- **What to do**
A - Answer these questions from the SSAS partition walkthrough:
(i) What partition name is entered on the Completing the Wizard page?
(ii) What new name is the SSIS package1.dtsx given?
(iii) Which two connection managers are added in STEP8?
B - Write the next part of the SSAS partition walkthrough, starting after its final sentence.

- **Page extract**
────
Click Next twice and enter Partition name Sales_20100101-20100131 in the Completing the Wizard page and click Finish.
Finally Process the cube. Once cube is processed successfully, you can see a new database in Analysis Services:

You can browse the data for this partition:


STEP6:
We are done with one manual partition. Now its time to create the partitions dynamically and apply a logic to process the delta data every time.

First off all, right click on the Partition Sales_20100101-20100131 (highlighted above)  and then select Script Partition as ==> Create To ==> New Query Editor Window. It will create XMLA scripts for this partition. Save this file in the project with CreatePartitionSales_20100101-20100131.xmla name.

In similar fashion, right click on the Partition Sales_20100101-20100131 and then select Process. This will open Process Partition wizard, click Script to generate XMLA script and save this file in the project with CreatePartitionSales_20100101-20100131.xmla name.

STEP7:
We are done with SSAS development! Now we have to create an SSIS package to implement dynamic creation of cube partition and processing of that partition.

Click on File => Add => New Project in menu bar in the same solution. Select Integration Services Project and enter the name of the SSIS Project.
Rename the SSIS package1.dtsx by DynamicSalesPartition.dtsx.

STEP8:
Add two connection Managers - one OLE DB connection manager for database and another Analysis Services connection manager for SSAS database.
────
- **Data shown**

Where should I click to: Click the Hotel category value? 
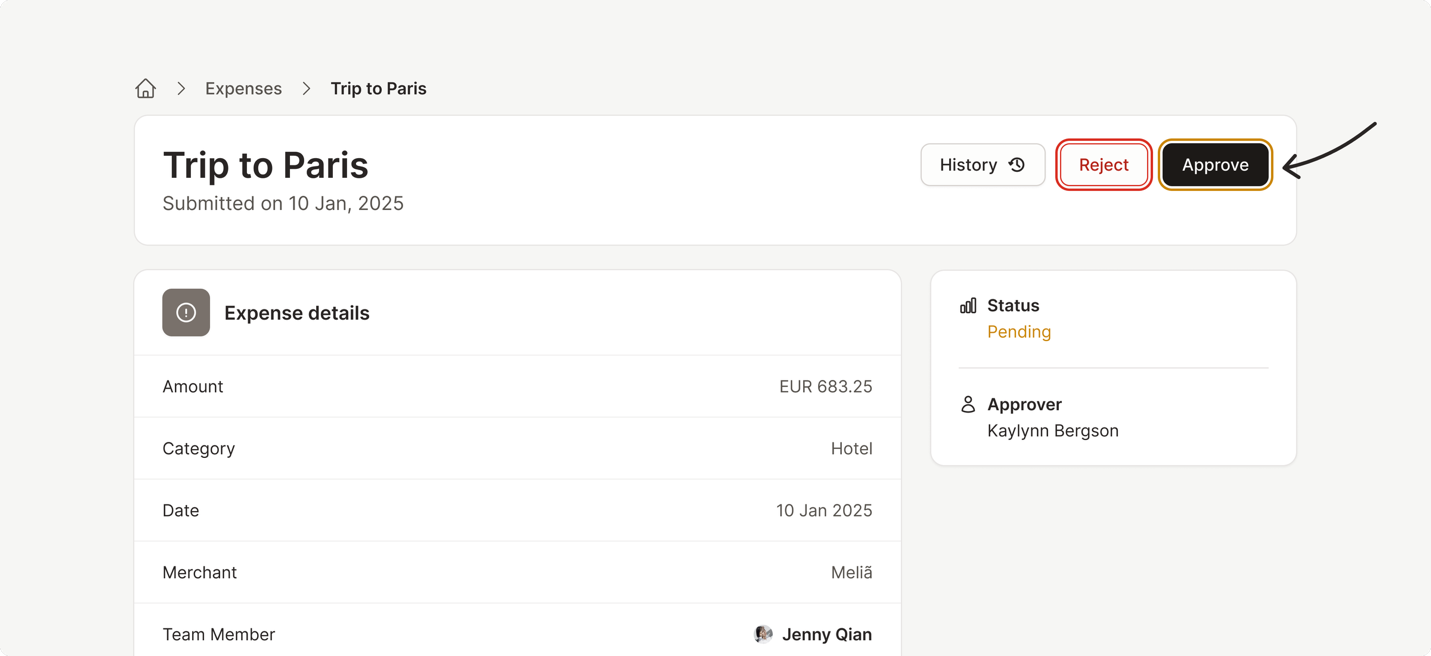coord(851,449)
────
- **Replies**
A -
(i) Sales_20100101-20100131
(ii) DynamicSalesPartition.dtsx
(iii) An OLE DB connection manager for the database and an Analysis Services connection manager for the SSAS database.

B -
STEP9:
Add following Package variables:

Here is the brief description of each variable:
Directory - To store package path
FromDateKey - To Store current partition start date key e.g. 20101201.
ToDateKey - To Store current partition end date e.g. 20101231
PartitionName - Current partition name e.g. SalesPartition_20101201-20101231
IsPartitionExists - To check whether partition alreday exists or not
CreatePartitionXMLA - To store XMLA script to create current partition
ProcessPartitionXMLA- To store XMLA script to process current partition
Note: You can add more variables as per need and business requirement.

STEP10
Now you have to develop SSIS package as shown below:


First Execute SQL Task is used to initialize FromDateKey, ToDateKey, and PartitionName for the current partition. Use below query in this Task:
DECLARE
   @FromDateKey varchar(8), @ToDateKey varchar(8),
   @CalendarYear int, @CalendarMonth int


SELECT
   @FromDateKey = MAX(FromDateKey),
   @ToDateKey = MAX(ToDateKey)
FROM PartitionLog (NOLOCK)


SELECT
   @CalendarYear = MIN(CalendarYear),
   @CalendarMonth = MIN(CalendarMonth)
FROM DimDate WHERE DateKey > @ToDateKey + 1


--SET FromDateKey and ToDateKey for current Partition
IF NOT CONVERT(varchar(8),GETDATE(),112) BETWEEN @FromDateKey AND @ToDateKey
SELECT @FromDateKey = MIN(DateKey), @ToDateKey = MAX(DateKey)
FROM DimDate (NOLOCK)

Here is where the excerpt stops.